On Friday, DeSantis’s attorney told Leon County Circuit Court Judge John Cooper said the state plans to file a motion to dismiss the case, arguing it would violate the governor’s executive branch authority and accusing the parents of political motivations.
Amy Nell, one of the parents suing DeSantis, said she’s received daily notifications of new cases in just the first four days of school. More than 4,000 students in her son’s Tampa school district are isolated or quarantined as of Saturday, according to an email from the school district Nell shared with The Post.
“It’s nerve-racking to expect that call or text from the front office every day that more kids are sick, and that at some point, we will undoubtedly have to quarantine,” Nell said.
When Nell first learned of DeSantis’s executive order to move forward with allowing parents to choose if their children wore masks to school, Nell weighed keeping her 10-year-old son out of school until the outbreak ceased, transferring him to a Montessori school or moving him to virtual learning, but every option didn’t seem fair to the fifth-grader looking forward to graduating elementary school.
“We wanted him to have all these experiences,” she said.
Also stuck with difficult choices are school district leaders who face penalties for straying from the states’ orders. In Florida, Education Commissioner Richard Corcoran said the state could withhold funds equal to the salaries of the superintendent and all the members of the school board.
That could cost Alachua County schools $300,000 from its budget of about $537 million, superintendent Carlee Simon told The Post. Simon said Saturday she was “very pleased” about the offer of federal support.
“We appreciate the fact that the president and the Secretary of Education are willing to get involved and to help protect the students and our families and our community,” Simon said.

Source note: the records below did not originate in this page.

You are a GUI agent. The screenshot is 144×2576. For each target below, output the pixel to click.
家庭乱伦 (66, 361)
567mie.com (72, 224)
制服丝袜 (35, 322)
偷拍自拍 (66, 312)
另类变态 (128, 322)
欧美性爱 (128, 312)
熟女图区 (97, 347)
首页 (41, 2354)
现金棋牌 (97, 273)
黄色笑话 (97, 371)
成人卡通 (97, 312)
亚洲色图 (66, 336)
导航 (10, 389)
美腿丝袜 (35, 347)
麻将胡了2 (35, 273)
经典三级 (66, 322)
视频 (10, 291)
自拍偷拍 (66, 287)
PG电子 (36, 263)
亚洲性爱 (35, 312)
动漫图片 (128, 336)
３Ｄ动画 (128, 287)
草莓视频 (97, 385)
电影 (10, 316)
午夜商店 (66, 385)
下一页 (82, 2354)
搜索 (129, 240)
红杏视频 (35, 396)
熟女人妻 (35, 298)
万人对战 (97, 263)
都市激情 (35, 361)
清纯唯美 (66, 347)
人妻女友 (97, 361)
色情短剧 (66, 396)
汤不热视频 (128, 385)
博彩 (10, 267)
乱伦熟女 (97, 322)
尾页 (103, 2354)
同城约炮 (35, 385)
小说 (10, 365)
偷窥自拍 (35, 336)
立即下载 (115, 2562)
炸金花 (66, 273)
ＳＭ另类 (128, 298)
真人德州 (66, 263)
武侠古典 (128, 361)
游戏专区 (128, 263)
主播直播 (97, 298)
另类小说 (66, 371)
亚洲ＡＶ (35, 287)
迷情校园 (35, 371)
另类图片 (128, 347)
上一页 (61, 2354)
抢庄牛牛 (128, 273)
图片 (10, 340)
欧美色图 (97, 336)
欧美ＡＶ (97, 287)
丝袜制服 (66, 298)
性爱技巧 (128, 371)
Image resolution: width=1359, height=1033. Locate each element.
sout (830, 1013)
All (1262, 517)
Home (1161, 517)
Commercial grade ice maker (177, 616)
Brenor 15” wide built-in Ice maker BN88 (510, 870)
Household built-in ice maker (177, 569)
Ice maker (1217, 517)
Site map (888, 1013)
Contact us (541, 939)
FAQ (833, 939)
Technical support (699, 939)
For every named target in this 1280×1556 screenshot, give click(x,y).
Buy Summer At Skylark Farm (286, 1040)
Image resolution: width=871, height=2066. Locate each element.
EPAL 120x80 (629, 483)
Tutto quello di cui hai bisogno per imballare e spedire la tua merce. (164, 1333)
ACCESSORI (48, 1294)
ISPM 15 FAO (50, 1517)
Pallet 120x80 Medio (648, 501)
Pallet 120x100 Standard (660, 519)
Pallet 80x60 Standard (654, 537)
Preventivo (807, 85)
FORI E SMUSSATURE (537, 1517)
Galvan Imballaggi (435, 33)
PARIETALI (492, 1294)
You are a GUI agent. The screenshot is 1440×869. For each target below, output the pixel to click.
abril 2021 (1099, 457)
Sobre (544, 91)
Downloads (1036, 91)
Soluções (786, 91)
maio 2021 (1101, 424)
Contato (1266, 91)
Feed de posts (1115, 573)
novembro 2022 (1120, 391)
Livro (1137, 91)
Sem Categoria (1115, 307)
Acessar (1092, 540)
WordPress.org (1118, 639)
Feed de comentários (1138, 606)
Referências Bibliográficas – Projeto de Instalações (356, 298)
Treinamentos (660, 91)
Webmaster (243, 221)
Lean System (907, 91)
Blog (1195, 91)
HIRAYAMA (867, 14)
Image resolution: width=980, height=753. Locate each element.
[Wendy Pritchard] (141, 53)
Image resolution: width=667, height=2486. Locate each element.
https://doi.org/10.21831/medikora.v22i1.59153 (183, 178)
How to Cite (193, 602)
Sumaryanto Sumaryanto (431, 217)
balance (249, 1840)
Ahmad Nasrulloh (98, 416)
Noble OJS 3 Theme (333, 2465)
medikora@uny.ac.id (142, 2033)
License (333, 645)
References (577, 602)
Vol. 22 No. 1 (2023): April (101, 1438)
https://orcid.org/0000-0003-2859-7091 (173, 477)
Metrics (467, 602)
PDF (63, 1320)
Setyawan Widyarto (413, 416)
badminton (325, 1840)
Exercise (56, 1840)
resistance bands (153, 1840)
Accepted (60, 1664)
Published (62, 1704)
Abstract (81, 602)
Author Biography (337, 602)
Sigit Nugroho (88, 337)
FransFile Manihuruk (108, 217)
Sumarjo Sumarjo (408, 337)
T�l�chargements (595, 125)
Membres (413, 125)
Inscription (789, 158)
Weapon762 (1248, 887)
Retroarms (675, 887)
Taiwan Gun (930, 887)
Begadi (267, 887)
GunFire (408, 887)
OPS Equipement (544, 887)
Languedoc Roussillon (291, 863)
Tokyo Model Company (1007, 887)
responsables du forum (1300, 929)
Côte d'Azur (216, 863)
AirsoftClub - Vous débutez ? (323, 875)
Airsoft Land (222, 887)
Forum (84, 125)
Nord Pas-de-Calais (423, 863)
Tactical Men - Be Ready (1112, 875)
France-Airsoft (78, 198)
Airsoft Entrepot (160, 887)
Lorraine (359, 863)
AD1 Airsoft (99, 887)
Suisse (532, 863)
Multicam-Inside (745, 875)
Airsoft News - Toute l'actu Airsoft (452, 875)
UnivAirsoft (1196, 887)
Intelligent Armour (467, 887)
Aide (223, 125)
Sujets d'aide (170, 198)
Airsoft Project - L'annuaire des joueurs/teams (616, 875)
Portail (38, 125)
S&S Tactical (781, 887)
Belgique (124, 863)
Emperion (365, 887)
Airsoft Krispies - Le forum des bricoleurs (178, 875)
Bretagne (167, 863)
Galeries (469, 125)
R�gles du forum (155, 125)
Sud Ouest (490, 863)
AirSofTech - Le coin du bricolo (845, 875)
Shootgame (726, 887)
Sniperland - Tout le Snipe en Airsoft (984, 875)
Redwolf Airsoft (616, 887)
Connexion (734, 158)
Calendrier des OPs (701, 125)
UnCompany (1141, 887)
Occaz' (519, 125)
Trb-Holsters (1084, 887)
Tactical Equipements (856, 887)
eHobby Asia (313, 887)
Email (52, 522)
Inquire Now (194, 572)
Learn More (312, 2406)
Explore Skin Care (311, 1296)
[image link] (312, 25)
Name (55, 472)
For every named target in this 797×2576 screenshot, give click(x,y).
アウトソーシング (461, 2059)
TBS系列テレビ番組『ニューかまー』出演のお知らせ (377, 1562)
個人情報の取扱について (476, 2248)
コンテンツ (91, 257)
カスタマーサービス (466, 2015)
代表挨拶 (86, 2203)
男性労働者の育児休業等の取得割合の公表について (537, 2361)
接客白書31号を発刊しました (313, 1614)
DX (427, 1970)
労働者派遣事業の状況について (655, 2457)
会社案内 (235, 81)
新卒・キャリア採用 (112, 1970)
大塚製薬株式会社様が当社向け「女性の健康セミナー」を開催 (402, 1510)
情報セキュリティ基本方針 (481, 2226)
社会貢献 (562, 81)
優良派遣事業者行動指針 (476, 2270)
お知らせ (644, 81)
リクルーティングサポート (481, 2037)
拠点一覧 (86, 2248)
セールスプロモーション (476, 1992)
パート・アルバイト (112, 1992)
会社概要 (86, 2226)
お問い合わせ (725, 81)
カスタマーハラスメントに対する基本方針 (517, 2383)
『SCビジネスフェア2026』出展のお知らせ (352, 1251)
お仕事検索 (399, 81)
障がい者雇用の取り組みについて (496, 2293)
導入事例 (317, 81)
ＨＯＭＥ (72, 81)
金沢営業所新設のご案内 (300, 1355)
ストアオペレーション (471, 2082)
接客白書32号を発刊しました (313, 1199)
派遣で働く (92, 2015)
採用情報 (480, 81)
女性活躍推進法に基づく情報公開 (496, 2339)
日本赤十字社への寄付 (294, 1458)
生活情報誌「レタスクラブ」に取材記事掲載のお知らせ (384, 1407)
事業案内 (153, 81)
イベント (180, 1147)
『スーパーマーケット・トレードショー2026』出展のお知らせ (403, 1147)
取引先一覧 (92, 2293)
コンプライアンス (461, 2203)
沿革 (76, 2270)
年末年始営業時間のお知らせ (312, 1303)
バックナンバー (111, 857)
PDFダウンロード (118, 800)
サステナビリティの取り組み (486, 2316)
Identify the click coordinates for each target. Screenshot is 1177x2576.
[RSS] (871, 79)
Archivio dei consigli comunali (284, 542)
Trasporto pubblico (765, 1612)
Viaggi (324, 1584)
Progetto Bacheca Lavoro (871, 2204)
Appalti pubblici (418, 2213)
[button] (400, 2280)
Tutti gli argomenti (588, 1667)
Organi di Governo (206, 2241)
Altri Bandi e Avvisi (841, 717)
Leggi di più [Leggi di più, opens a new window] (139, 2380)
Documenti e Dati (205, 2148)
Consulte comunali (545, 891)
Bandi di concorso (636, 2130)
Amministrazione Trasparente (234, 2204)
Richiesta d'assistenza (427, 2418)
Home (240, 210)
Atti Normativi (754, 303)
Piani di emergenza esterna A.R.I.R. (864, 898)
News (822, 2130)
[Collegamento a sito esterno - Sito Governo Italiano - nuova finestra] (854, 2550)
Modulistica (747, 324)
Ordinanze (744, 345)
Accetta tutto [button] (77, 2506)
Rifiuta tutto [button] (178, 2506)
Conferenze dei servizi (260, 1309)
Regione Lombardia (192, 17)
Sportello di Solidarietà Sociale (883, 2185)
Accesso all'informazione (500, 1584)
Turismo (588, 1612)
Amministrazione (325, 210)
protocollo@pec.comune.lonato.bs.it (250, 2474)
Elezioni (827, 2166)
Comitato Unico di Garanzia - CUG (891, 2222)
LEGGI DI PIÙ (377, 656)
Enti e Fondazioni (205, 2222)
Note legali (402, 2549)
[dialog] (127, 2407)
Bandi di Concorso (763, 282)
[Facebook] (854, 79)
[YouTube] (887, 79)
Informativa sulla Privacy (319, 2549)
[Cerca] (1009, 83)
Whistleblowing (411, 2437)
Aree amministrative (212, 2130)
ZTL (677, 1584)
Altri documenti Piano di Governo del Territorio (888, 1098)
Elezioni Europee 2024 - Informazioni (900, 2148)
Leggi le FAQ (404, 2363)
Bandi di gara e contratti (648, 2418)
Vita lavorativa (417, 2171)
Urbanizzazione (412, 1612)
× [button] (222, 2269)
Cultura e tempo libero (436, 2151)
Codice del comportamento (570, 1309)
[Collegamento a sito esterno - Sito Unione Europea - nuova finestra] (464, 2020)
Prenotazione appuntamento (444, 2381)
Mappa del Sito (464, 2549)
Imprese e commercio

Less than one week into the school year, Simon said that more than 500 children are quarantined due to exposure. More than 100 students and staff members have tested positive in the past two weeks, according to data provided by the school district.
Simon said the district has also received intimidating messages from people who oppose masks, including someone who repeatedly called the district office threatening to bring a “militia” to school campuses.
The politicization of masks has effectively made running schools much harder, Simon said, fearing a wave of infections following days of transmission in schools.
“We know we have people who have positivity rates at home, and we have families who are still choosing to bring their children to school,” she said. “When they do that, they’re essentially bringing covid into our buildings, and that’s putting everyone at risk.”